Ada gila perempuan. Atau orang Jawa bilang edan wedokan.
Yaitu orang yang sukanya main perempuan (nyuwun sewu lho).
Ada gila judi. Orang yang kerjanya hanya berjudi.
Gila kerja. Orang yang sangat menyukai kerja, hingga lupa waktu.
Dan ada lagi gila yang lain. Gila penyakitku.. Penyakit lama.
Edan, tapi tak sembarang edan.Edan rempeyek. Terutama rempeyek kacang.

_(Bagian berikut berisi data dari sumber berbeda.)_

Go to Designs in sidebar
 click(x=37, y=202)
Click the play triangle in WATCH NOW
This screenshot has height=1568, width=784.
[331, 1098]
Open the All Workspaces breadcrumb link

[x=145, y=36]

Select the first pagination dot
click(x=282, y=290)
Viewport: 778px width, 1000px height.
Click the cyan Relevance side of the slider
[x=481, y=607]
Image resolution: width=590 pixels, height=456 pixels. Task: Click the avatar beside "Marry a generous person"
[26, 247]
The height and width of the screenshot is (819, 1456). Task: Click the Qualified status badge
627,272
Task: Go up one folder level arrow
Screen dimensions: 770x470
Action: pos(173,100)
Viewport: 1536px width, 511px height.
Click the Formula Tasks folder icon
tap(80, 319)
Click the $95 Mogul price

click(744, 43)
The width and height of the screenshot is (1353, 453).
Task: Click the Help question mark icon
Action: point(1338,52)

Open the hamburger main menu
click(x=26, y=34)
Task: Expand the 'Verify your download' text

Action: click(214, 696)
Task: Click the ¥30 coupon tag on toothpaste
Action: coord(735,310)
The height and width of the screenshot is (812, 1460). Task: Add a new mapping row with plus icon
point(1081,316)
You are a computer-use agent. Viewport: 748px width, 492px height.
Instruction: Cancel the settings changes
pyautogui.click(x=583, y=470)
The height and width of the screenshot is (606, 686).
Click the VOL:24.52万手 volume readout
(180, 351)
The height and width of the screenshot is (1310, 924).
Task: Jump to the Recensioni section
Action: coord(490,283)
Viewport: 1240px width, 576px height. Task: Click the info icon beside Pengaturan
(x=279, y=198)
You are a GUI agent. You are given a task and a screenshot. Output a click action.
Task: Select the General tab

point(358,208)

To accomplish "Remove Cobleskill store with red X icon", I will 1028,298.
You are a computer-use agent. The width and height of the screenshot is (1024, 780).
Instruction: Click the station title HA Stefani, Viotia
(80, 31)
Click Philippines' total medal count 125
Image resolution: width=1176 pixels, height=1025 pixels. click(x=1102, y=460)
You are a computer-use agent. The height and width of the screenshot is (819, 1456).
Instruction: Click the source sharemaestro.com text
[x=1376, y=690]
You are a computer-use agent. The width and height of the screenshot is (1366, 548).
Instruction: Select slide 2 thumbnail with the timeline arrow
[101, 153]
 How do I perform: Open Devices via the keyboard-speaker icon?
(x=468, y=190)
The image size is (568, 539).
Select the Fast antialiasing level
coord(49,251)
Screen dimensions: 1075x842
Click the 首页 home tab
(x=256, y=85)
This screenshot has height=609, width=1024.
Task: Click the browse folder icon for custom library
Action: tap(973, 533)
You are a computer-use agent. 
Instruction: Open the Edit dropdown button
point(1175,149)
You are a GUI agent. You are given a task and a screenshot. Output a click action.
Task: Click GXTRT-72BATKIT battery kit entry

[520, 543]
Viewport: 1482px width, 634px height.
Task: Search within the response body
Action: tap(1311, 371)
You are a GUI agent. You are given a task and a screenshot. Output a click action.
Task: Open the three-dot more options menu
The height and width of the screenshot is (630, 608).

Sore hari, setelah seharian bekerja.Dan ketika terasa lelah.
Itu saat paling tepat untuk menikmati teh ginasthel (legi, panas, kenthel),
dan ditemani kriuk-kriuknya rempeyek kacang. Nikmat banget.
Ritual sore hari yang sayang sekali dilewatkan.
Sampai-sampai keponakan tercinta tanpa diminta, selalu membawakan rempeyek untukku. Entah dimana saja ia berburu rempeyek.
Pagi tadi, Sabtu, libur kerja.
Setelah bersih-bersih, membuat teh, masak, dan lelah sekali.
Secangkir teh manis dan rempeyek kacang bungkus yang penghabisan.
Membuat aku berpikir. Apa tepat ini disebut edan rempeyek ?
Kalau edan, aku masih sadar bisa membuat batasan "cukup satu bungkus kecil"
rempeyek, menemani secangkir teh.
Ini hanya suatu bentuk "mat-matannya wong cilik" yang benar-benar nikmat.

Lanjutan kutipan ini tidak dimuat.